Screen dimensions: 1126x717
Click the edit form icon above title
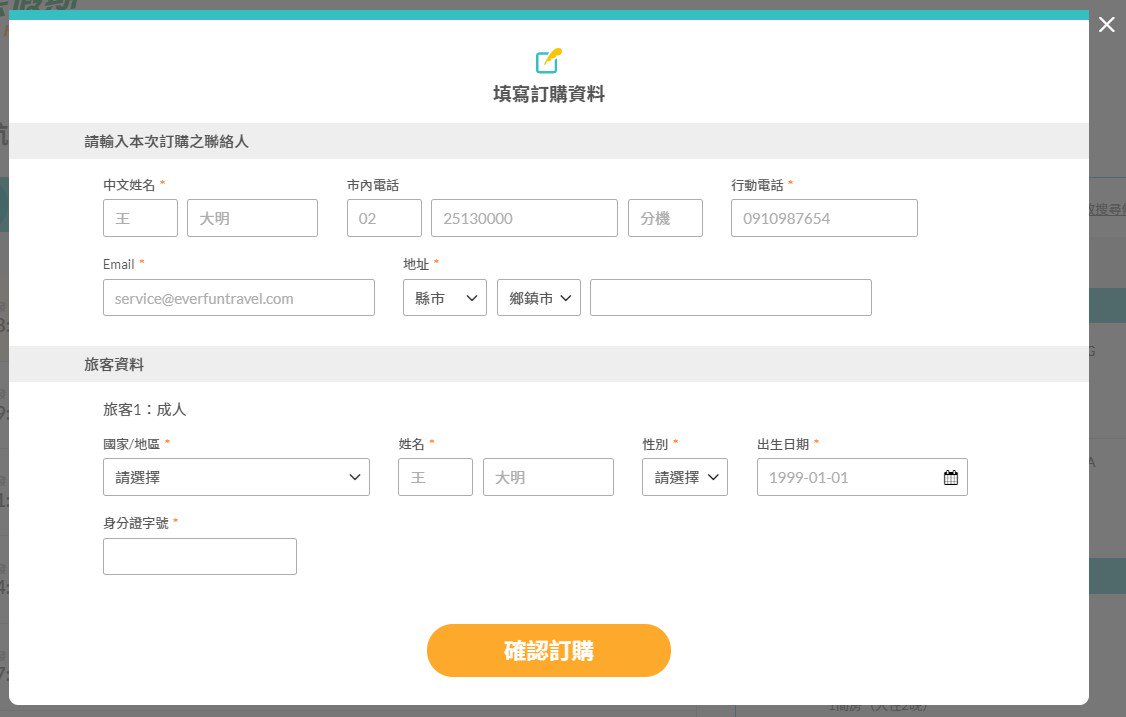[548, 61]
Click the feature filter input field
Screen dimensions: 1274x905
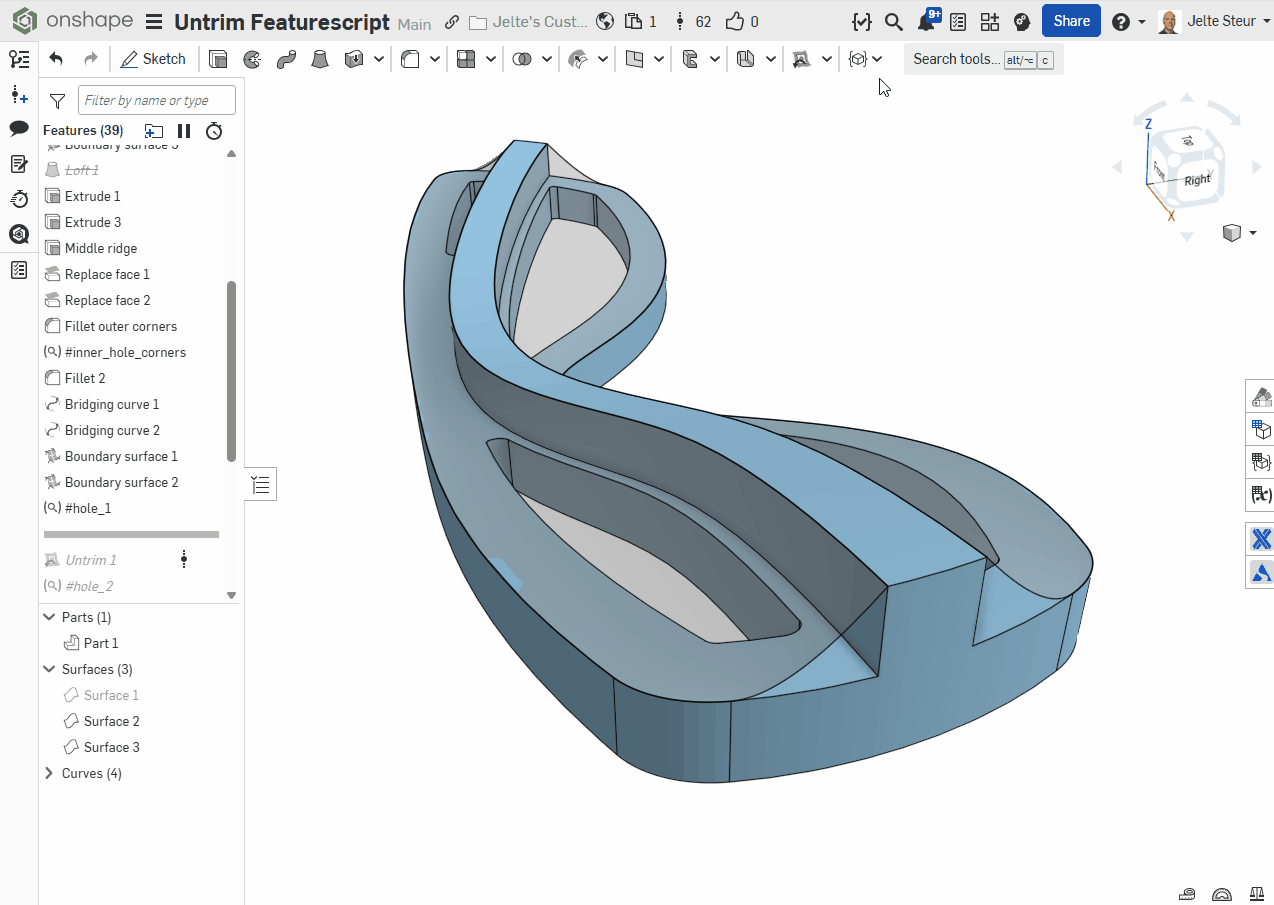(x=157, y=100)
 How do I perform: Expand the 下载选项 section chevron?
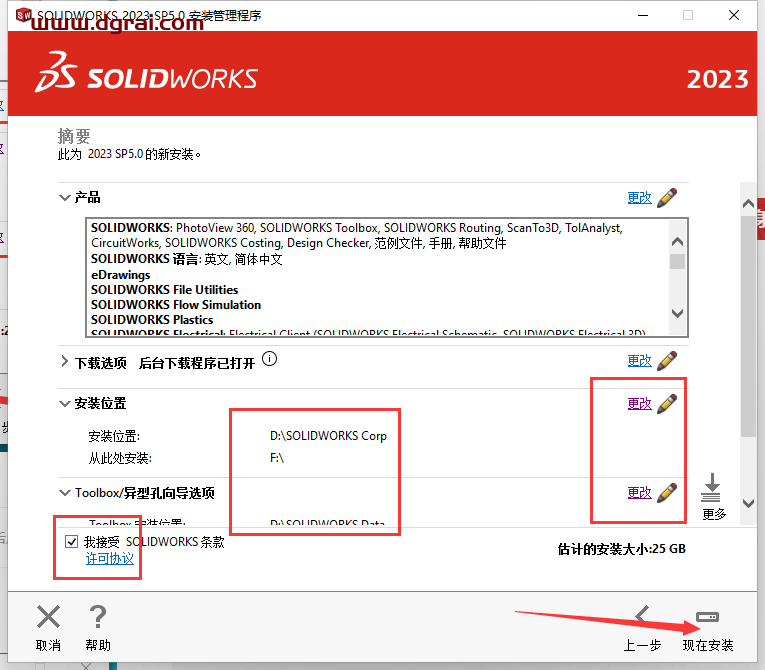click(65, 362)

[EXERCISE]:
Without the pictures, give back every record precisely as shown.

[TASK RESULT]:
Screen dimensions: 1126x717
Click the edit form icon above title
[548, 61]
Click the feature filter input field
Screen dimensions: 1274x905
(x=157, y=100)
 How do I perform: Expand the 下载选项 section chevron?
click(65, 362)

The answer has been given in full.